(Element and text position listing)

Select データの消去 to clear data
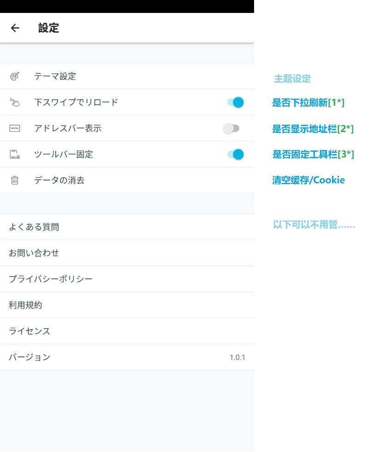The width and height of the screenshot is (370, 452). [x=59, y=181]
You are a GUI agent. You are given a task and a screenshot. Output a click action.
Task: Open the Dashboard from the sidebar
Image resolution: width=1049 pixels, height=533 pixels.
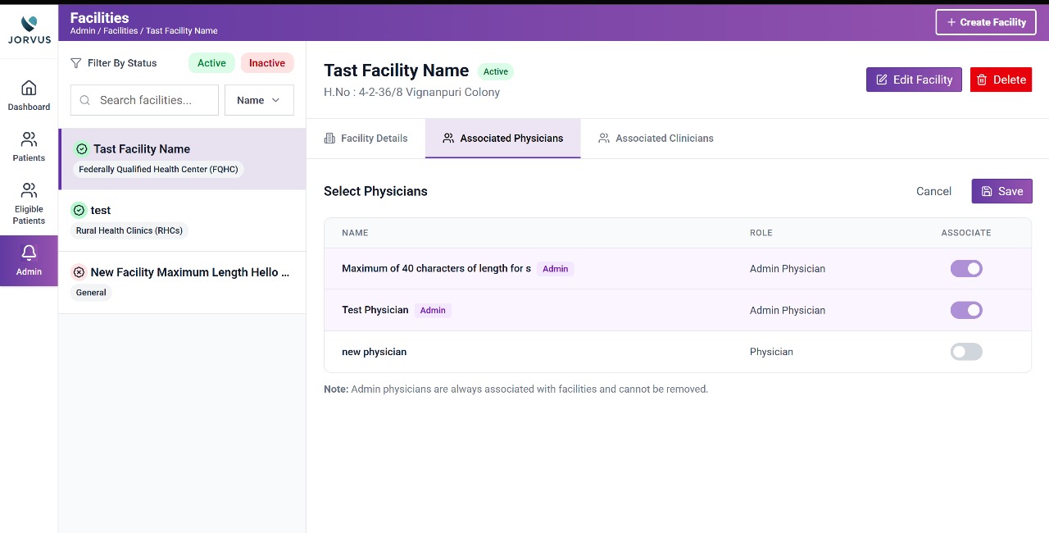pyautogui.click(x=29, y=94)
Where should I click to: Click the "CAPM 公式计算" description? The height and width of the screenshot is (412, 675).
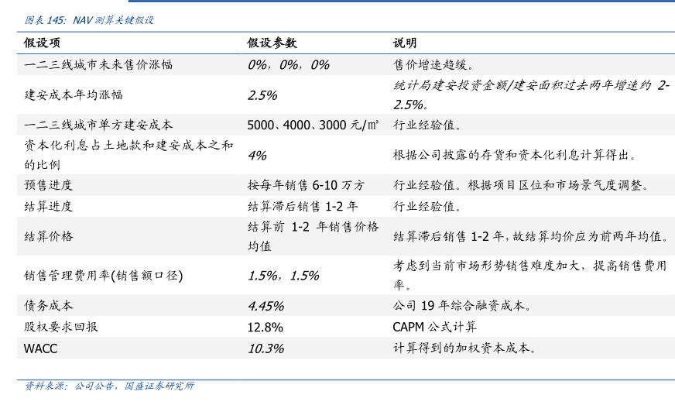point(434,327)
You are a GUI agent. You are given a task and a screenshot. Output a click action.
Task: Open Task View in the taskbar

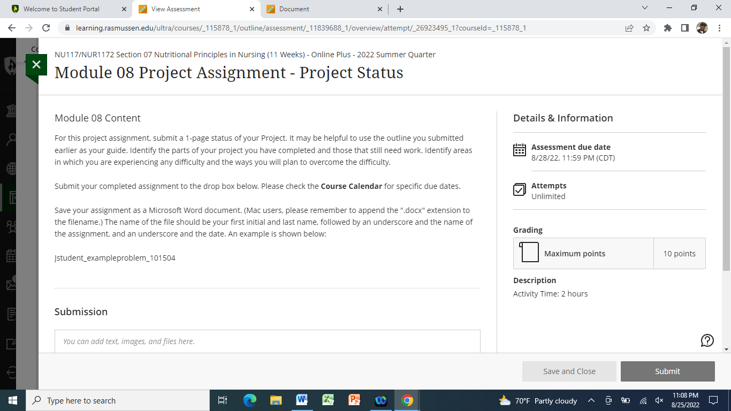(223, 400)
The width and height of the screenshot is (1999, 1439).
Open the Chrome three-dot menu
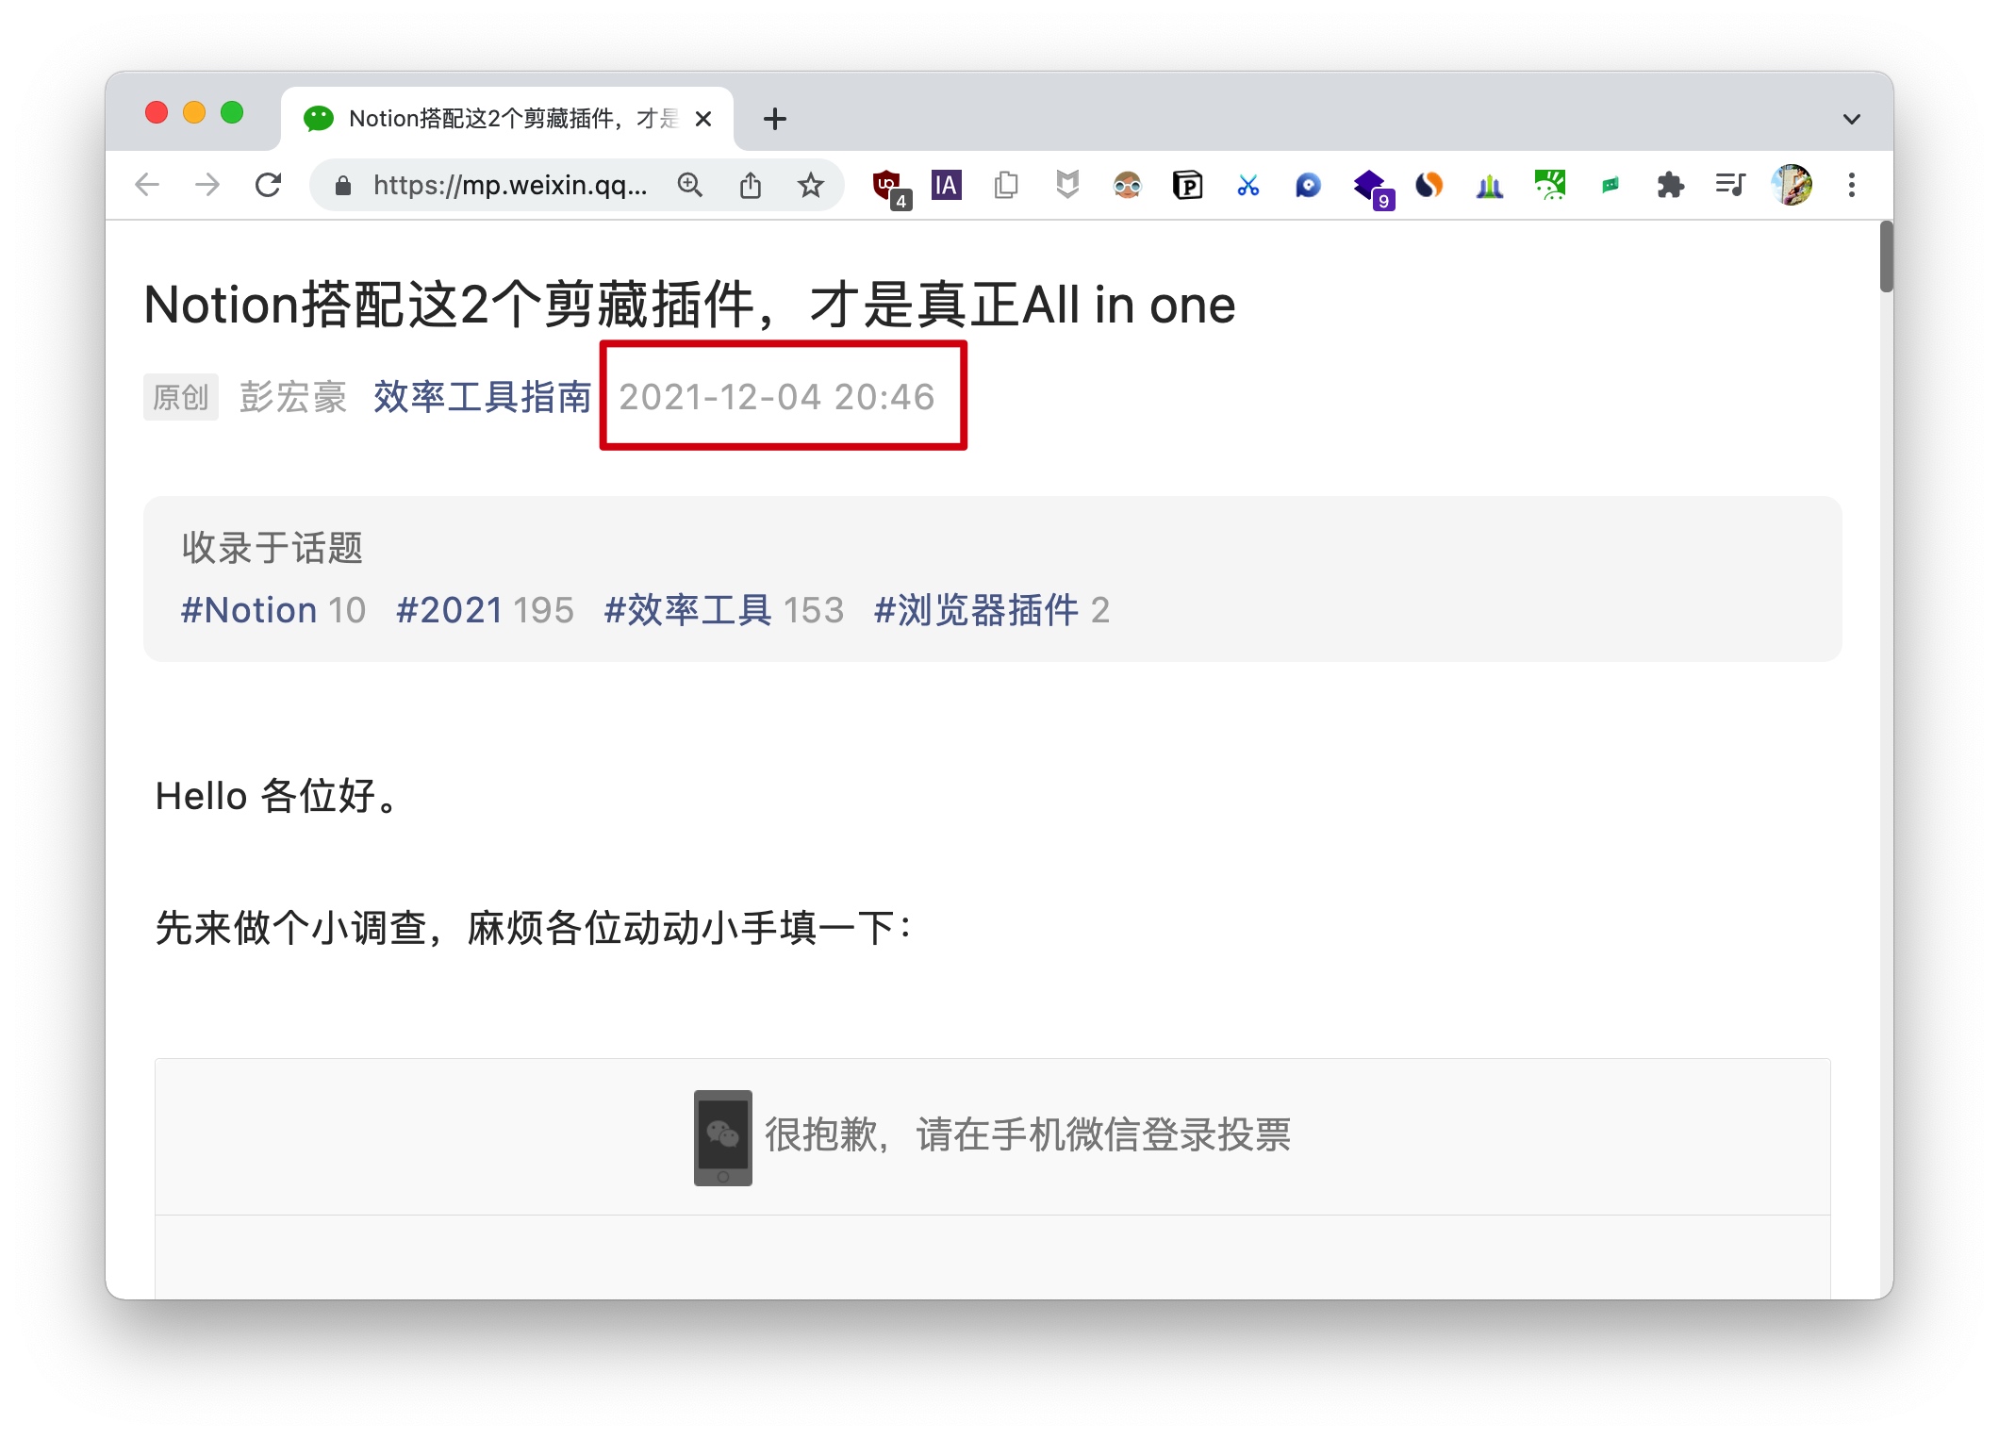(x=1851, y=185)
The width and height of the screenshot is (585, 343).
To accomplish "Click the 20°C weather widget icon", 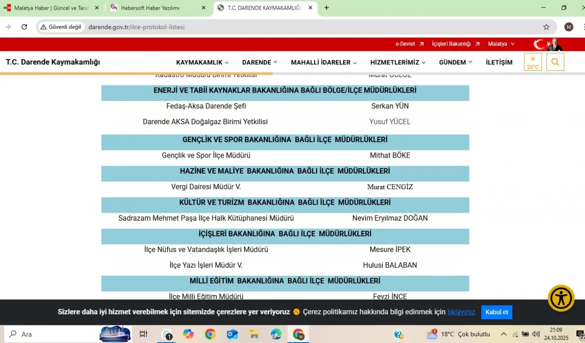I will 532,62.
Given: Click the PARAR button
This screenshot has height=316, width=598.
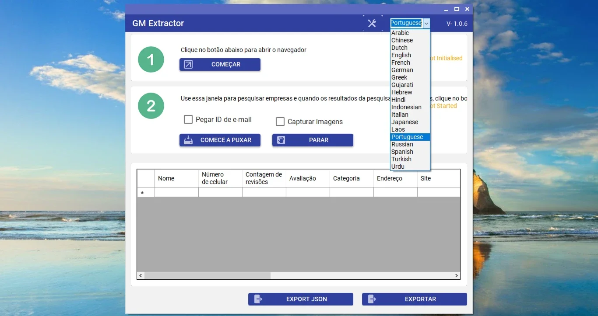Looking at the screenshot, I should pyautogui.click(x=313, y=140).
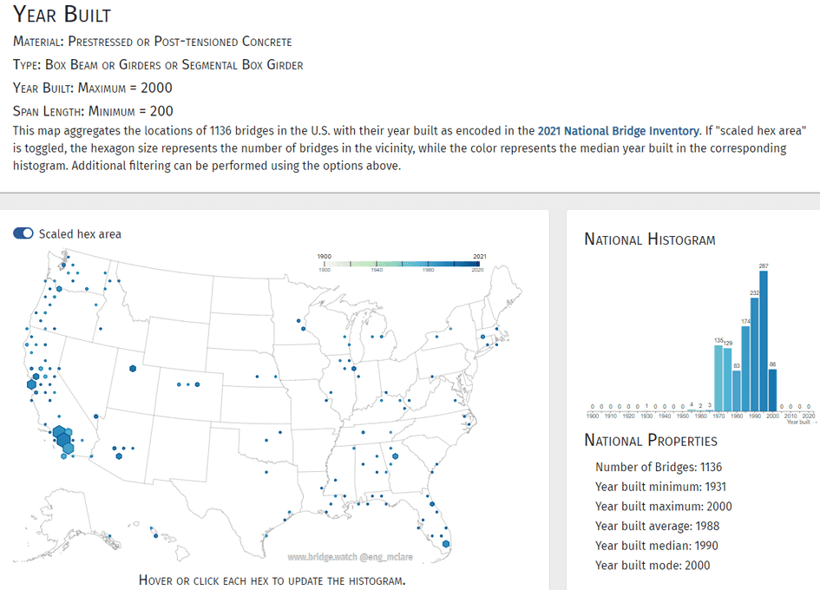Select the large hexagon in Utah

click(x=133, y=368)
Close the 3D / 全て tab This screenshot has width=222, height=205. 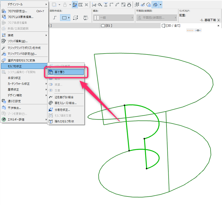(x=218, y=26)
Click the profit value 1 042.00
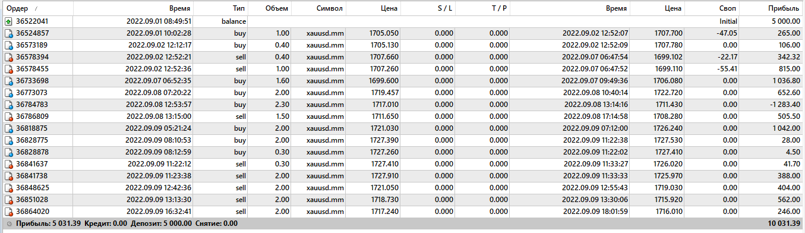Screen dimensions: 805x233 click(x=782, y=128)
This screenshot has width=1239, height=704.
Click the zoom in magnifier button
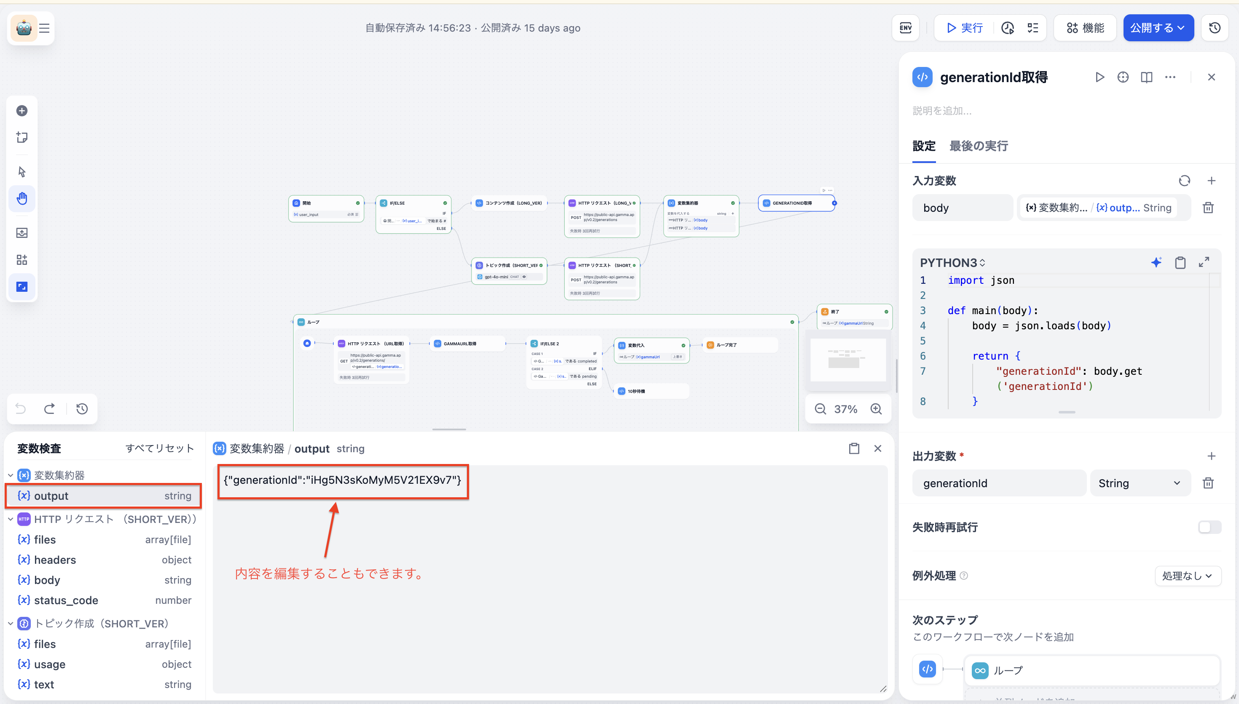[x=876, y=409]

• **TO BE DONE**: Recast the listing as a numbered list, from its first line through the line containing "pyautogui.click(x=29, y=94)", both ends included, and skip any blank lines. Omit the pictures from the answer.

• **TASK RESPONSE**:
1. Select データの消去 to clear data
2. The width and height of the screenshot is (370, 452). [x=59, y=181]
3. You are a GUI agent. You are given a task and a screenshot. Output a click action.
4. Task: Open the Dashboard from the sidebar
5. Image resolution: width=1049 pixels, height=533 pixels.
6. pyautogui.click(x=29, y=94)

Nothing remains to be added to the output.